Frédéric se mit à parcourir la rue Tronchet, en regardant devant lui et derrière lui.

Deux heures enfin sonnèrent.

« Ah ! c’est maintenant ! se dit-il, elle sort de sa maison, elle approche ; » et, une minute après : « Elle aurait eu le temps de venir. » Jusqu’à trois heures, il tâcha de se calmer. « Non, elle n’est pas en retard ; un peu de patience ! »

Et, par désœuvrement, il examinait les rares boutiques : un libraire, un sellier, un magasin de deuil. Bientôt il connut tous les noms des ouvrages, tous les harnais, toutes les étoffes. Les marchands, à force de le voir passer et repasser continuellement, furent étonnés d’abord, puis effrayés, et ils fermèrent leur devanture.

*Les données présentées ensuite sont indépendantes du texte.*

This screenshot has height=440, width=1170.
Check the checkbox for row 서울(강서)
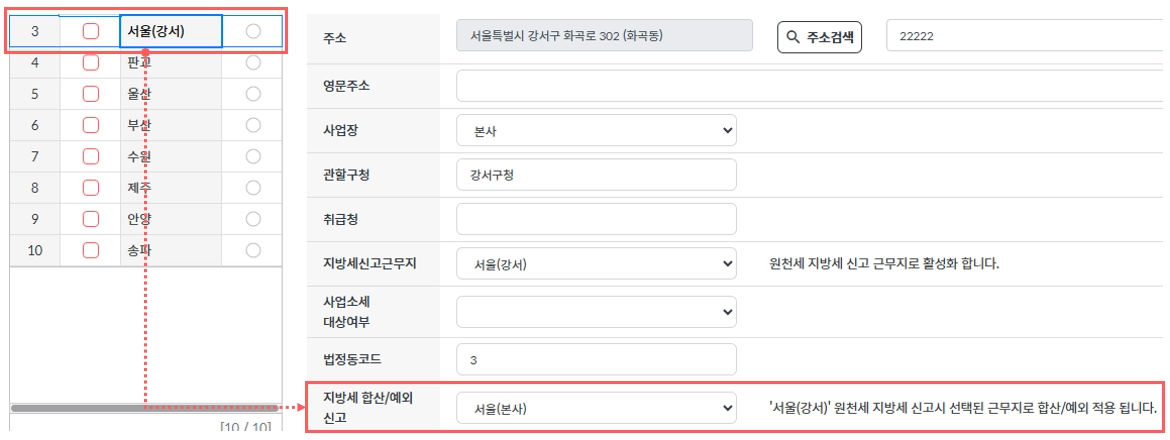91,32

Sans doute, elle avait un empêchement, et elle en souffrait aussi. Mais quelle joie tout à l’heure ! Car elle allait venir, cela était certain ! « Elle me l’a bien promis ! » Cependant, une angoisse intolérable le gagnait.

Par un mouvement absurde, il rentra dans l’hôtel, comme si elle avait pu s’y trouver. À l’instant même, elle arrivait peut-être dans la rue. Il s’y jeta. Personne ? Et il se remit à battre le trottoir.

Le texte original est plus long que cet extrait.